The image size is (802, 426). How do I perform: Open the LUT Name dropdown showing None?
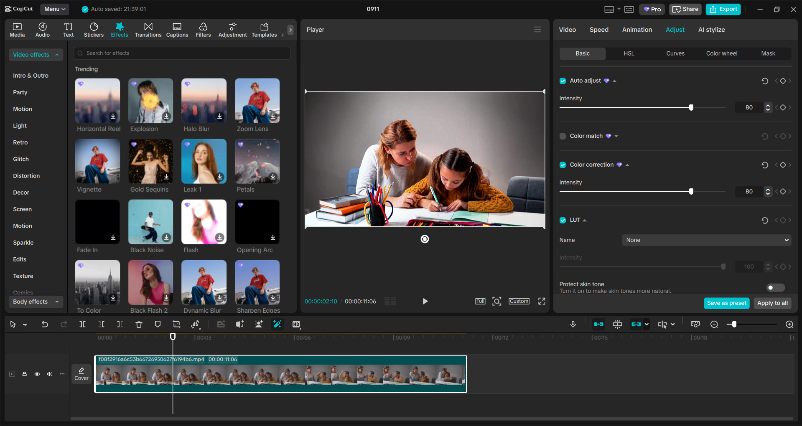tap(706, 240)
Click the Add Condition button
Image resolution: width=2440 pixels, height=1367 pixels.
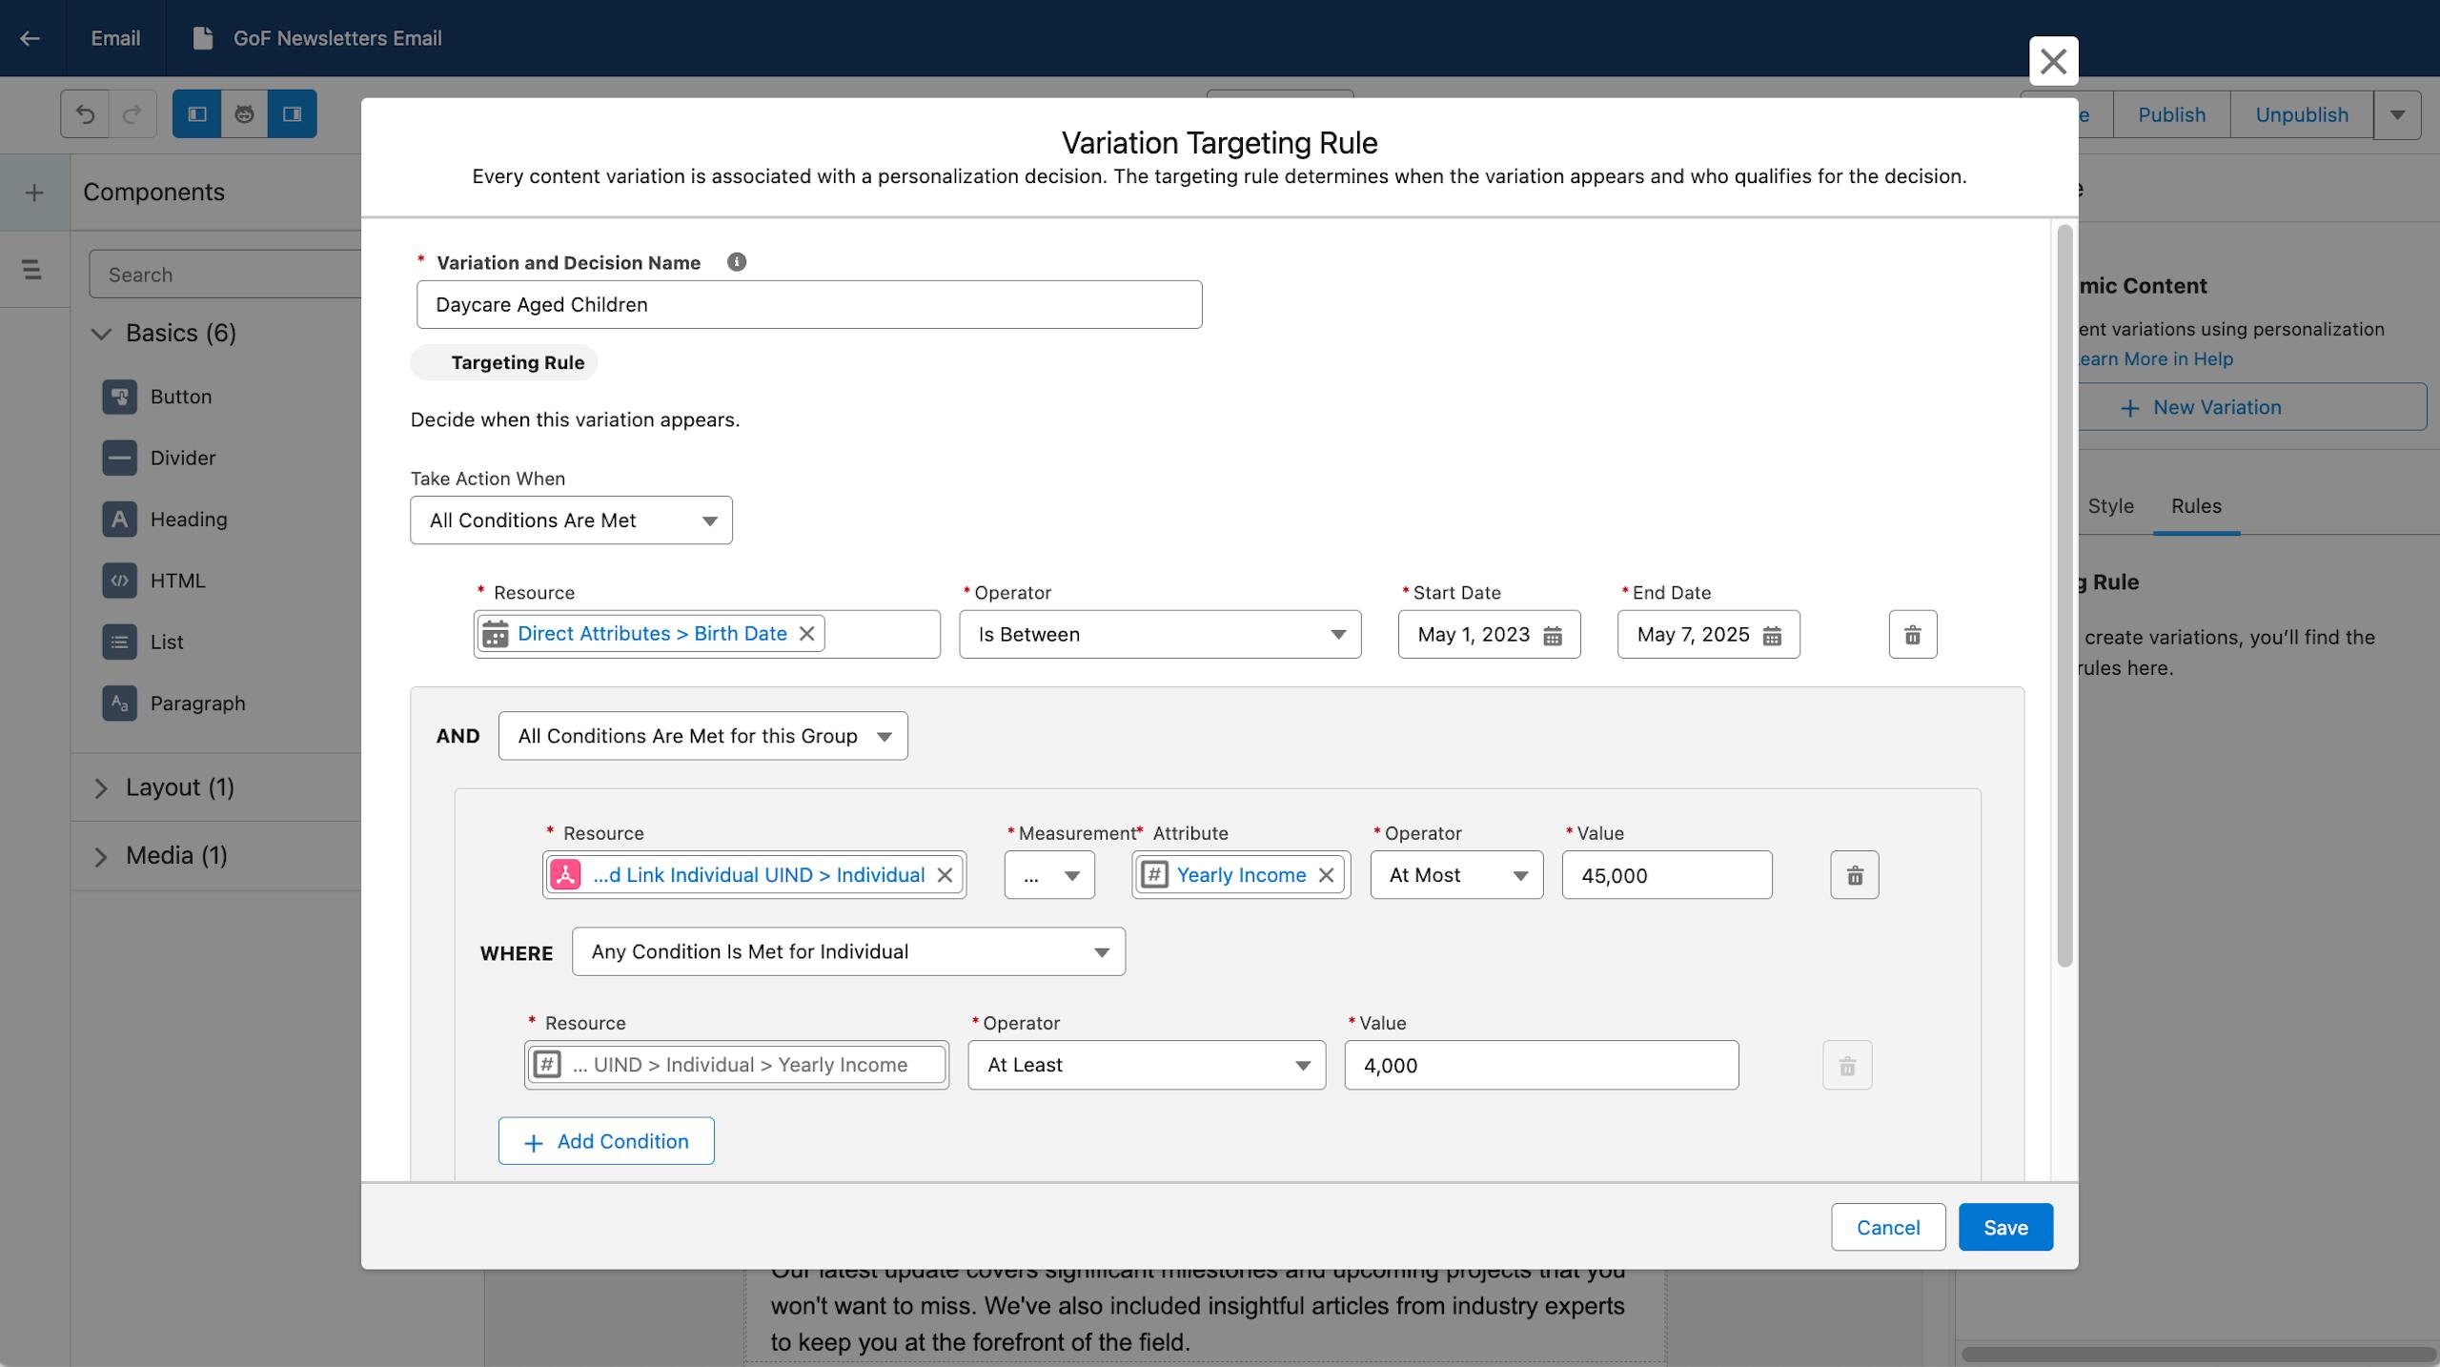tap(606, 1141)
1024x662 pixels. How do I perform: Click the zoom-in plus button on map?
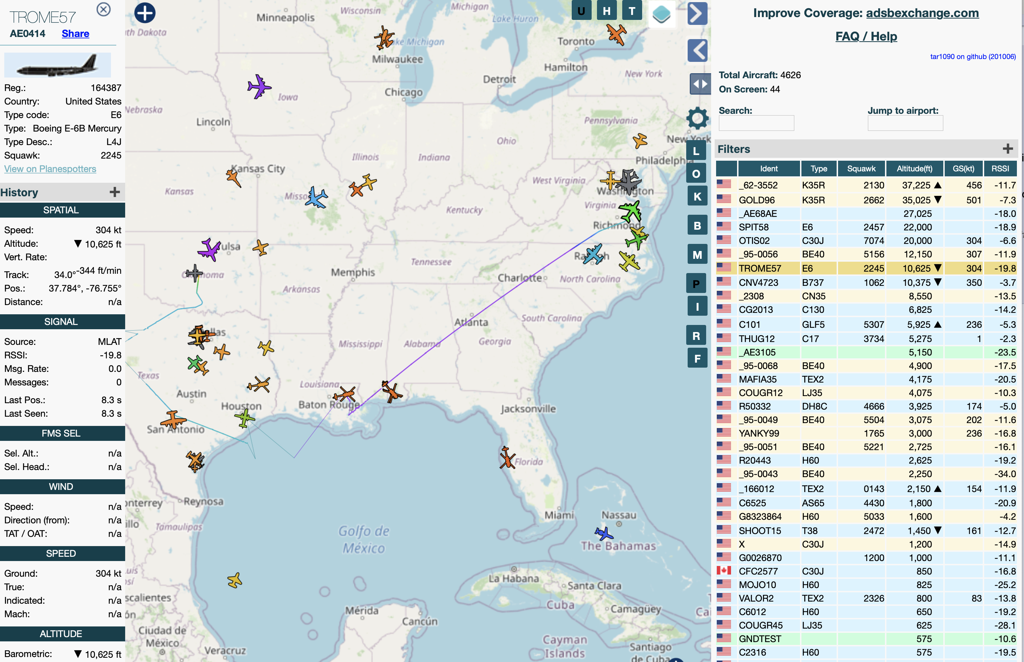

|---|

Please state the number of lines in the listing that include the word "button", with no other words.

**EXERCISE RESULT:** 2